Our Second day in San Antonio began at the converted Pearl Beer Industrial Park. This is a refurbished factory/bottling plant has been changed into a “River Walk” for the citizens of S.A. It is an area of fewer tourists, oriented towards local people, with no hotels nearby with businesses and offices that serve local needs.
The development has an extensive solar installation, with the ability to generate 200 kilowatts of power. It has a public interaction station that shows the live workings of the generation process and how it all works. Visitors can see how much solar power is currently being generated, as well as the equivalent of how many homes could benefit from using solar. The kiosk also illustrates how much Co2 and Sox can be saved in power generation when compared to old coal burning power plants. Installations like this one make the solar experience more accessible and less foreign to non-science and non-sustainability oriented folks.
The “River Walk” portion of the conversion was very pretty and was built with a lessened environmental impact in mind. Landscape features are watered by the on-site water which does not need additional treatment. It also contains extensive native plant areas that attract local and native birds and animals. One of the ways they attract local people is a naturally sloped amphitheater with Texas limestone seating with native grasses covering the ground. They have shows with local musicians and performers on as many occasions as they can.
The second stop of the day was at the Sustainable Perspectives Group. This was a small firm that specializes in mostly LEED Certification assistance. Their customers are mostly commercial sites, schools and government buildings. In addition to consulting, they offer training and continuing education for groups and individuals. They are hired by both builders and architects to ensure their buildings qualify for LEED certification. They are one of the only firms in S.A. offering LEED certification, although they told us that many of the larger architectural firms have a LEED Certification person that works for them in-house. In addition they also design waste management systems as well as install and monitor air quality equipment.
Most of their time is spent problem solving rather than in documentation of their business practices. Each build-site is taken as an individual project with involvement from architects, construction engineers, mechanical engineers, and even landscape architects from time to time. This is a good way to gather resources for their clients in one place.
They also seemed to spend a lot of their time checking and double checking invoices and work plans. This is a quality assurance aspect of the firm. They are the ones that are physically there to make sure that correct materials are used when they are called for. Making sure that design specifications are carried out by the contractors that are on site, and verify that those features are in the correct place and functioning properly. In this task they act as watchdogs against corner cutting which is the norm in today’s construction practices. This diligence lets their customers feel assured that the designs and materials that were purchased at a premium are used to their maximum potential and that the savings and innovations that are incorporated into their buildings work the way that they were planned.

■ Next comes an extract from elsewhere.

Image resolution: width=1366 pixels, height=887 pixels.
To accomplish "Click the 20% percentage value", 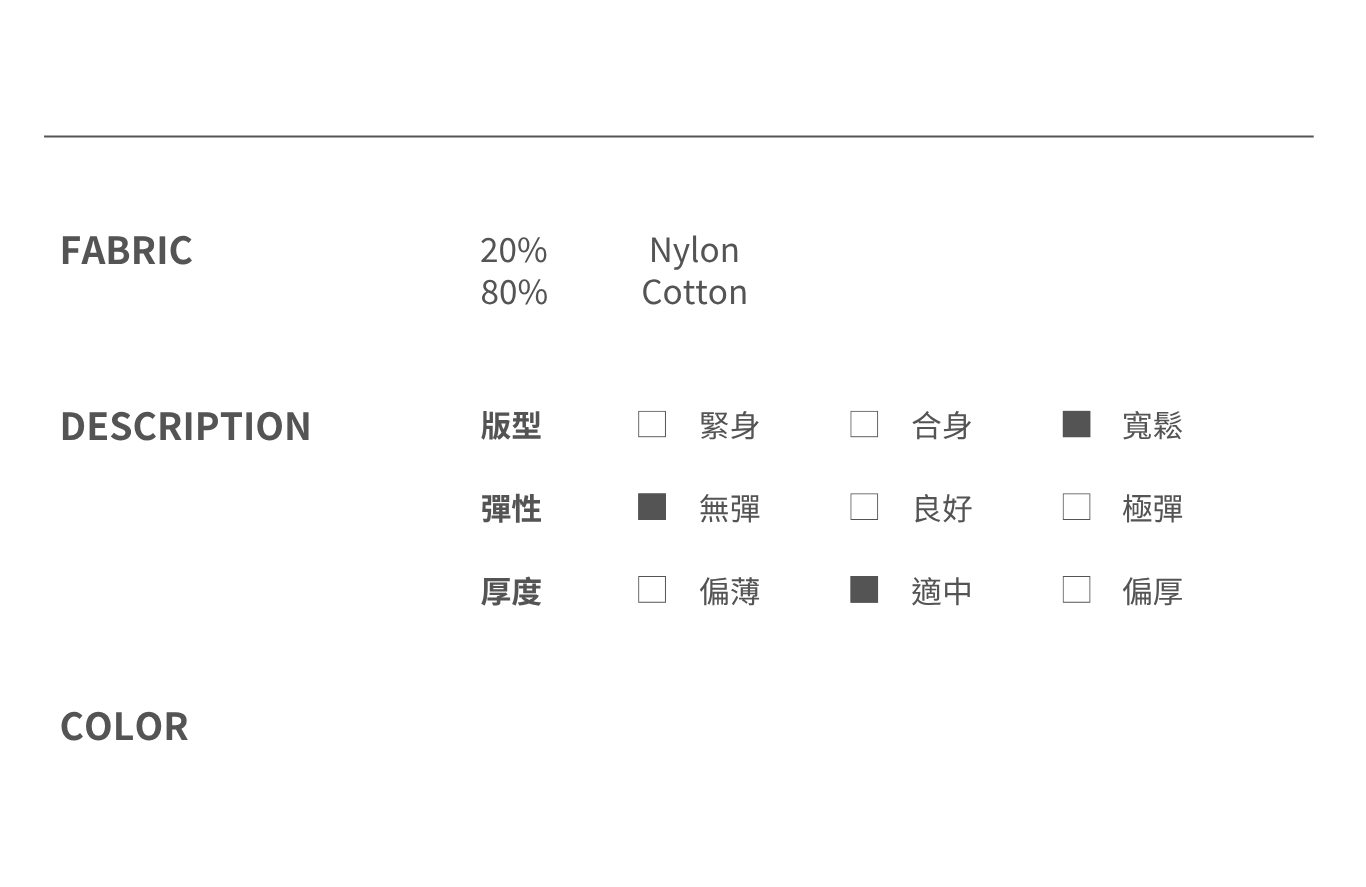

The final stop of the day was the San Antonio Toyota Tundra Plant. This truck factory (the sixth in the USA) was built in 2003, with the first Toyota Tundra rolling off the line in 2006. This plant was designed to be different from the ground up. It was planned to be one of the greenest auto-plants in the country, if not the world. It has been constructed to be a zero landfill contributor. All of the waste from the plant is used here and elsewhere as base materials and usable resources for other manufacturing processes.
I thought that also followed a good philosophy in building this factory in Texas. “We build trucks where people buy them, and Texans buy a lot of trucks” explains it very well in a single sentence. This idea of having products close to their end-use site carries over into the entire plant. They have many of their vendors installed as warehouse and end route destinations. This means that like the trucks that are both made and sold locally, these vendors are located right on the plant grounds. This gives them an opportunity to capitalize on; that since these vendors distribution centers are on the same land as Toyota they can save money on fuel costs because there products end use is so physically close to its shipping address.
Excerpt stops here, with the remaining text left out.